Pertemuan dibuka dengan sambutan dari penyelenggara acara dan sejumlah menteri, dan diakhiri dengan presentasi dari Hans Rosling. Sang profesor—dengan grafik, simulasi komputer dan humor segar--menunjukkan betapa ratusan ilmuwan, pemenang nobel dan sejumlah petinggi, masih belum mengetahui fakta kesehatan mendasar. Ia memberikan empat pertanyaan pilihan ganda, dan peserta menjawabnya menggunakan remote control. Hasilnya, tak ada yang dijawab dengan benar.
Misalnya, sebagian besar peserta memilih jawaban 20 persen dan 50 persen anak di seluruh dunia sudah divaksinasi. ”Padahal, ada 80 persen!”ujar Hans. Sebagian besar juga memilih rata-rata umur hidup manusia 60 tahun. Padahal jawaban yang benar adalah 70 tahun. ”Bahkan harapan hidup di Bangladesh pun 70 tahun.” Pola jawaban ini ternyata sama dengan di Inggris, Swedia dan tempat-tempat lainnya. ”Masalahnya, bukan pengetahuan yang kurang, tapi kita terpaku pada ide-ide yang sudah basi,” ujar Hans.

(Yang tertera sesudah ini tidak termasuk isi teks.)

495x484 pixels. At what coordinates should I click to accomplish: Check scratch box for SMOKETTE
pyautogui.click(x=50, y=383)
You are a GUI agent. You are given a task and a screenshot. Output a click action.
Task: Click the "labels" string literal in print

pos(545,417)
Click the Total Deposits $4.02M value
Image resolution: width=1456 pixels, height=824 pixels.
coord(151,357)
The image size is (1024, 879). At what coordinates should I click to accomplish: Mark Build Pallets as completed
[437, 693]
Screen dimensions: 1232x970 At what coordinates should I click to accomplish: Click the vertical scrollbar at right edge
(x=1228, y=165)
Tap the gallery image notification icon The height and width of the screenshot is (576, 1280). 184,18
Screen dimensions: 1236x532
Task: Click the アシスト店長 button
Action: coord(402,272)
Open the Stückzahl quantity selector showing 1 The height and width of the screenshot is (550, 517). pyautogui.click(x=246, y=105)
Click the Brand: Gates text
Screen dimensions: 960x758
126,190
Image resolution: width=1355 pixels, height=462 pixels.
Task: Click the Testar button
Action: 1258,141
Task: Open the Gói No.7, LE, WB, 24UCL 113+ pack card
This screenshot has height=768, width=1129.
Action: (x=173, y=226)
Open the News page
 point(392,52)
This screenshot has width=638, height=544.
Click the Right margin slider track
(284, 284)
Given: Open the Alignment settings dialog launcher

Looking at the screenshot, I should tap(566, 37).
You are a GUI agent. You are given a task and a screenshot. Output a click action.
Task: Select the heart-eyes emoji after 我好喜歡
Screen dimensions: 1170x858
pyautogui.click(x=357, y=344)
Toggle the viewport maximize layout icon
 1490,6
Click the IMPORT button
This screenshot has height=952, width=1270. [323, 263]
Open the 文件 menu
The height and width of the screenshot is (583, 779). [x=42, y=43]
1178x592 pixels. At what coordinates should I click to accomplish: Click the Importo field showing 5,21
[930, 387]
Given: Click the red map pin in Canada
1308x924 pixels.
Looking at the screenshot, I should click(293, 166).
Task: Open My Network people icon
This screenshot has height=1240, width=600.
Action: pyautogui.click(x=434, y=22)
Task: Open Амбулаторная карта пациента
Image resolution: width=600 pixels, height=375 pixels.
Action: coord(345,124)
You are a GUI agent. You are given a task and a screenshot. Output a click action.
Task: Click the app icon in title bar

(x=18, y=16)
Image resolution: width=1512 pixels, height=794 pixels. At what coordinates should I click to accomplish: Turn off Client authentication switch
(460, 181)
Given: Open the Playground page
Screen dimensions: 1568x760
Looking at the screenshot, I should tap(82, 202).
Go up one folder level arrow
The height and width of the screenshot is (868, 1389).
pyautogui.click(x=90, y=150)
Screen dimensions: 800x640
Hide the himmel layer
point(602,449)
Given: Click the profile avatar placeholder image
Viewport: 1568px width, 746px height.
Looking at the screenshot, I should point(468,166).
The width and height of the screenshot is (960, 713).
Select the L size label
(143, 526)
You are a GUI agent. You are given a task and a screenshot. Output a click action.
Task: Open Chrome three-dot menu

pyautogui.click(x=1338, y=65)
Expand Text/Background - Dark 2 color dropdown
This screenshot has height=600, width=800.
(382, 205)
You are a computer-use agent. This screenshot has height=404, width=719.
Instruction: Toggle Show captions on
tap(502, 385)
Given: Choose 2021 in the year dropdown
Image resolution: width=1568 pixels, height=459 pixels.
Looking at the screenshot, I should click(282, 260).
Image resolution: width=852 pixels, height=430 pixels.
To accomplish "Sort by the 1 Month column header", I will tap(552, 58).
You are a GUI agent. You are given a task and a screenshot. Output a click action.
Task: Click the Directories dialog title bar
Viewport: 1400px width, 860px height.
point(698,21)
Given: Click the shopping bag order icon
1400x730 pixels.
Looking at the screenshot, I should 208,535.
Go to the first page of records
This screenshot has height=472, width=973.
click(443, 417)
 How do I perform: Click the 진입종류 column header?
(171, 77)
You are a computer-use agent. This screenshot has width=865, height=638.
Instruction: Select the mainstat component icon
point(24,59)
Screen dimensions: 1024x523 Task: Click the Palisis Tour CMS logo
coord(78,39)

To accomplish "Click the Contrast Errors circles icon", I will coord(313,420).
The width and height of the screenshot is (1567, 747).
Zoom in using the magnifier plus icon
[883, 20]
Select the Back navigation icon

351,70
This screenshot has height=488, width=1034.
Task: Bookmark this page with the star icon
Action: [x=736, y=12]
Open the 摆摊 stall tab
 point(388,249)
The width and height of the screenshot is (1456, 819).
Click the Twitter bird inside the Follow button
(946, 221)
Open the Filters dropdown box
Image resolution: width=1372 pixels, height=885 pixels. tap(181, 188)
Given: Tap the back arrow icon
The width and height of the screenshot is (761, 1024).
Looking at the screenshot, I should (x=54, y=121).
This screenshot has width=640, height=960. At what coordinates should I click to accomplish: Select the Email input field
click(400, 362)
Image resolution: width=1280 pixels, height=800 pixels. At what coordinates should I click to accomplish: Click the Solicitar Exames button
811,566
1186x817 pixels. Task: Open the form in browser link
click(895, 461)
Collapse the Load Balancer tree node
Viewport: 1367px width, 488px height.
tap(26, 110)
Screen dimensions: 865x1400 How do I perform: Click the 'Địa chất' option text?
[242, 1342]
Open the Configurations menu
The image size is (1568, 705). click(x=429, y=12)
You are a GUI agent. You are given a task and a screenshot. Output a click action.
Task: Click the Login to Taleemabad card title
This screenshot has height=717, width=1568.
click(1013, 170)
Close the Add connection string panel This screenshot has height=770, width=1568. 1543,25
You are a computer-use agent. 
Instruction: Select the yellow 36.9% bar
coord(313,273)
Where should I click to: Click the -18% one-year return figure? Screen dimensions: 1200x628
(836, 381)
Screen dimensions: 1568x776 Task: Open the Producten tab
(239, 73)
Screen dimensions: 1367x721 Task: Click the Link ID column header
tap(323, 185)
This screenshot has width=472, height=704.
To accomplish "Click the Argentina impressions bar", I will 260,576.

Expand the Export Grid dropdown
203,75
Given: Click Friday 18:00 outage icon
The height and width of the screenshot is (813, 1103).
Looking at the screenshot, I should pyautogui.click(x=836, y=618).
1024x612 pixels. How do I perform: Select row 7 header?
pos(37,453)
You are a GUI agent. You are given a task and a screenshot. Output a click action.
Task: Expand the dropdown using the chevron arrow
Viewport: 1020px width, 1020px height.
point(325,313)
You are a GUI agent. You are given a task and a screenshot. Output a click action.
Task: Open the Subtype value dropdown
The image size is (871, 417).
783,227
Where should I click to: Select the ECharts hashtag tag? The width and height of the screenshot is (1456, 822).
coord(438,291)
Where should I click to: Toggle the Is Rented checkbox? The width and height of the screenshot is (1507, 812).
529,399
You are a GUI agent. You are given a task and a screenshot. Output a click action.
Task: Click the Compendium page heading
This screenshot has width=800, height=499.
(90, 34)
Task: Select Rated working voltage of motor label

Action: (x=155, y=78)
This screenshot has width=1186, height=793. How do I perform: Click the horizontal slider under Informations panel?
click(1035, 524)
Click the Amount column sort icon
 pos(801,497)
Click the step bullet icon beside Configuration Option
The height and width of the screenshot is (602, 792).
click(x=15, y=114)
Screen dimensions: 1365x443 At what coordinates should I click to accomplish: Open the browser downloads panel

Salah satu ide yang basi itu, kata Hans, adalah dikotomi ‘negara maju’ dan ‘negara berkembang’. Padahal, kini situasinya lebih kompleks. Standar kesehatan di negara berkembang nyaris setara dengan negara maju. Demikian pula banyak penduduk di negara maju pun tak bisa mendapat perawatan kesehatan yang bagus. Paradigma ini, kata Hans, harus diubah agar ilmuwan bisa menemukan cara terbaik untuk memecahkan masalah kesehatan dunia.